PALERMO – Gli occhi non si incrociano nemmeno per un istante. A sottolineare, se ce ne fosse bisogno, la distanza siderale che li separa. Giuseppe Conte non concede a Matteo Salvini nemmeno uno sguardo. L’ex premier sul banco dei testi; l’ex ministro dell’Interno su quello degli imputati con l’accusa di aver sequestrato 147 migranti, costretti dal suo divieto di sbarco a Lampedusa a restare per giorni a bordo della nave della ong che li aveva soccorsi in mare. E’ una deposizione lunga quella del leader dei 5Stelle che non perde occasione per rimarcare la sua distanza dalle scelte dell’ex alleato, accusato di sequestro di persona e rifiuto di atti d’ufficio davanti al tribunale di Palermo.
“Non ricordo di aver mai sentito parlare della presenza di terroristi a bordo della Open Arms” risponde al procuratore aggiunto Marzia Sabella smentendo una delle principali tesi della difesa: e cioè che dietro al no all’approdo c’era il sospetto che tra i profughi soccorsi e pronti a sbarcare ci fossero terroristi. “Non ricordo neppure che qualcuno mi abbia parlato di possibili accordi tra la Open Arms e gli scafisti alla guida dei barconi soccorsi”, aggiunge l’ex premier, confutando un altro argomento dei legali dell’ex ministro che, invece, dei rapporti opachi tra l’equipaggio della ong catalana e gli scafisti dell’imbarcazione soccorsa ad agosto del 2019 sono più che certi.
Per la legale del leader del Carroccio Giulia Bongiorno la prova delle relazioni pericolose degli spagnoli sarebbe tutta in un video spuntato a sorpresa durante la deposizione al processo di un funzionario del Viminale, dicastero all’epoca guidato da Salvini. Il teste ha raccontato di immagini girate dal personale del sottomarino della Difesa Venuti che assistette al salvataggio dei primi profughi presi a bordo dalla Open Arms. Immagini nascoste per mesi, dice la legale dell’imputato, che avrebbero potuto cambiare le sorti della vicenda giudiziaria. Frame poco chiari che non dimostrano nulla e che nessuno ha fatto sparire, rispondono i magistrati.
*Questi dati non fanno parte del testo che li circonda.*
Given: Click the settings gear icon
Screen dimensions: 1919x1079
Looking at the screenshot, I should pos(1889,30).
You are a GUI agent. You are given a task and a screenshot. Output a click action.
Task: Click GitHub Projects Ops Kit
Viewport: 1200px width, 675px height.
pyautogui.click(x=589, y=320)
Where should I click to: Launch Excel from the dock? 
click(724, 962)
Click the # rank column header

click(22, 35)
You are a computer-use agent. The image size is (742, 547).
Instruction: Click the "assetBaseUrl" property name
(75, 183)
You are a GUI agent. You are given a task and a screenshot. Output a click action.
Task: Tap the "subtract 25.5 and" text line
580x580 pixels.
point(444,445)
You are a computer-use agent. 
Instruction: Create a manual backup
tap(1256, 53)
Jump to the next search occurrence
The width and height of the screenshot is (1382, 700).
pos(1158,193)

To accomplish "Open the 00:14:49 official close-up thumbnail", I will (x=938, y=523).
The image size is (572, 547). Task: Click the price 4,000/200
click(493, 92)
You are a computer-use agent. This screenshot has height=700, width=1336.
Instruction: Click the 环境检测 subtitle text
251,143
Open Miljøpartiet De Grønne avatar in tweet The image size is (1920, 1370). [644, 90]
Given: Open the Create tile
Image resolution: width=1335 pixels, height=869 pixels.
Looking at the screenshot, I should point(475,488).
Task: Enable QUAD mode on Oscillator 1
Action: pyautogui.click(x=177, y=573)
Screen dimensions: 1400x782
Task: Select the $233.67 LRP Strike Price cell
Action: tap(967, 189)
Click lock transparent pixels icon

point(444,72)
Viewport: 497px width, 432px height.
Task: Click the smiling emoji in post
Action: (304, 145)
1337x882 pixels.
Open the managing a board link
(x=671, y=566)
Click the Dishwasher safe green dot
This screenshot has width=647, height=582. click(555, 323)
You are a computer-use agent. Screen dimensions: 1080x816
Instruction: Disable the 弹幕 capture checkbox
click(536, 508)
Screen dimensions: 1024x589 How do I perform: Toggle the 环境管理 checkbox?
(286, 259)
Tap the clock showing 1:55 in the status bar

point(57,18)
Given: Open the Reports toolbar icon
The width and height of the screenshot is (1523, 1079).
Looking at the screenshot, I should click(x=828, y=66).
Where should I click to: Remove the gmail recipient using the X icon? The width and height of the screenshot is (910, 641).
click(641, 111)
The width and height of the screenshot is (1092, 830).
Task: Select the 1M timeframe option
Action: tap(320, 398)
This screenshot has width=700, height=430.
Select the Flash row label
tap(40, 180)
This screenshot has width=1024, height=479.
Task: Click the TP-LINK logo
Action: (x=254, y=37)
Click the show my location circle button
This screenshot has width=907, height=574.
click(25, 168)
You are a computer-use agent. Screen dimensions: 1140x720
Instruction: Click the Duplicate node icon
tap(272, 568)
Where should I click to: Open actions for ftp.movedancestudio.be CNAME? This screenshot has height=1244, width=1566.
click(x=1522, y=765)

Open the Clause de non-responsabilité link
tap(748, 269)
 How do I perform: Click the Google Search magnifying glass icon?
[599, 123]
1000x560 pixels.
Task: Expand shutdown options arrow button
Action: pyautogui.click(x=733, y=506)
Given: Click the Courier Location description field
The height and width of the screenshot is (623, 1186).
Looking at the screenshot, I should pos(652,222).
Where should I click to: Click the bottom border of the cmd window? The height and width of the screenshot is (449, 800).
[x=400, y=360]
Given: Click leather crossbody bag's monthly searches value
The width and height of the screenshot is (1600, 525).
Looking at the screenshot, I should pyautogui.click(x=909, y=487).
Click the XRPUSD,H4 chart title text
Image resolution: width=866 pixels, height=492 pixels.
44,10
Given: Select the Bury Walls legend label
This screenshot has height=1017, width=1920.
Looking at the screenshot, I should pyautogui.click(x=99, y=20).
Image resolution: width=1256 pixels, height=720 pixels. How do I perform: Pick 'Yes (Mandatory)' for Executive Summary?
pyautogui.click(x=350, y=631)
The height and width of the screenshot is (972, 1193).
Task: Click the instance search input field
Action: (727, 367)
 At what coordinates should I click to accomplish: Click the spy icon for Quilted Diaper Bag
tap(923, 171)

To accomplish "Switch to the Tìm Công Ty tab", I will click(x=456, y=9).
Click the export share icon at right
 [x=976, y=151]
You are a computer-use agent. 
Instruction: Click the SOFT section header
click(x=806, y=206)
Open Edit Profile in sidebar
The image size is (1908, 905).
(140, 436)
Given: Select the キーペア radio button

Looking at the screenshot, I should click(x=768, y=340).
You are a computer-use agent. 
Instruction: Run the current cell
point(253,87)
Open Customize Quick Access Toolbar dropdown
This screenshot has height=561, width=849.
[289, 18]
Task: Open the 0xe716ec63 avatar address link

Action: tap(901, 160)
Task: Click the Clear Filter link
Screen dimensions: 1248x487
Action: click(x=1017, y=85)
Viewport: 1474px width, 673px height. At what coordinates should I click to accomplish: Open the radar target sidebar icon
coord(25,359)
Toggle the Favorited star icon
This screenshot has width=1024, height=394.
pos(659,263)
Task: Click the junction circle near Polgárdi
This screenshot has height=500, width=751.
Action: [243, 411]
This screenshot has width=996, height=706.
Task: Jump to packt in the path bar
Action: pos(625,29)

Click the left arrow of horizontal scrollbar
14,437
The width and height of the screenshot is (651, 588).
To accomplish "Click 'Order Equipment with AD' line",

Eppure sul caso del sottomarino, che alla prossima udienza sarà oggetto della deposizione degli autori della informativa della Marina prodotta dalla Bongiorno, ci sono ben due denunce. Quella della penalista, che lamenta, appunto, l’essere stata tenuta all’oscuro del documento, e quella della Open Arms, che si chiede perché l’equipaggio del Venuti non aiutò i profughi in difficoltà. “Sollecitai il ministro Salvini a far sbarcare i minori a bordo della nave perché secondo me era un tema da risolvere al di là di tutto. Cercai di esercitare una moral suasion sulla questione” continua Conte che ricorda più volte di aver sollecitato l’ex ministro a far scendere dalla nave i bambini e ricostruisce anche il clima politico dell’epoca. “Il governo era sull’orlo della crisi – dice – e Salvini aveva interesse a dipingermi come debole sulla questione migranti”.
Un argomento finalizzato al consenso elettorale dunque. Tesi sostenuta anche da un altro teste del processo, l’ex ministro degli Esteri Luigi Di Maio. “Dei divieti di sbarco decisi da Salvini sapevo dai giornali – risponde -. In Consiglio dei Ministri non se ne discuteva, casomai dovevamo parlare delle conseguenze dei dinieghi dell’ex ministro che usava la questione a fini elettorali”. Meno tesa e più tecnica la deposizione del terzo testimone citato: l’ex ministro dell’Interno Luciana Lamorgese che sostituì Salvini al Viminale nel cosiddetto Conte due. “Tra la richiesta di assegnazione del porto e la sua concessione nella mia gestione sono trascorsi anche otto giorni”, dice. Un punto a favore nostro, sostiene Bongiorno. I tempi di sbarco dei profughi della Open Arms non sarebbero dunque un’anomalia e nella condotta dell’ex titolare del Viminale non ci sarebbe stato alcun dolo.